The Battle of Iwo Jima or Operation Detachment, took place between 19 February and 26 March 1945. The US forces had attacked the Iwo Jima island which was under the control of the Imperial Japan. It was the first US attack on any of the Home Islands of Japan. Around 18,000 Japanese soldiers died in this battle as it proved to be almost like a hara kiri act. Japan’s defeat was certain since the beginning of the battle. Japanese soldiers had no way of retreating from the island nor could they get any reinforcement. On the other hand, the Americans were armed with naval and air power in addition to the outnumbering soldiers on ground.
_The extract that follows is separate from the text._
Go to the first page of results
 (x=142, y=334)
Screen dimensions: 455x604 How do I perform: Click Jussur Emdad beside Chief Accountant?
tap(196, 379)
Finally on 23 February, the Americans managed to raise the Stars and Stripes on the Mount Suribachi —the dominant geographical feature on the island. Rosenthal’s click of this moment made a historic photograph. The American’s had already raised a flag. Later they went on to raise a second and larger flag; Rosenthal’s photograph captured the second flag raising. The six men who are seen raising the flag are: John Bradley, Rene Gagnon, Ira Hayes, Franklin Sousley, Harlon Block, and Michael Strank. Of these the latter three died in the battle. In order to take the picture Rosenthal piled stones and a sandbag so he had something on which to stand, as he was only 5 feet and 5 inches.
Did you know?
- Rosenthal received the Pulitzer Prize in 1945 for this iconic photo. The prize awarding committee noted the photo as “depicting one of the war’s great moments,” and “frozen flash of history”.
- The US flag that became immortalized in this photograph was sewn by an old lady named Mabel Sauvageau in a small California-based factory.
- The photograph is currently in the possession of Roy H. Williams.
- A statue, in Arlington, Virginia, based was designed by Felix de Weldon on the basis of this photo in 1954. This statue memorial is dedicated the US Marine Corps.
- Both flags (from the first and second flag raising) are now located in the National Museum of the Marine Corps in Quantico, Virginia.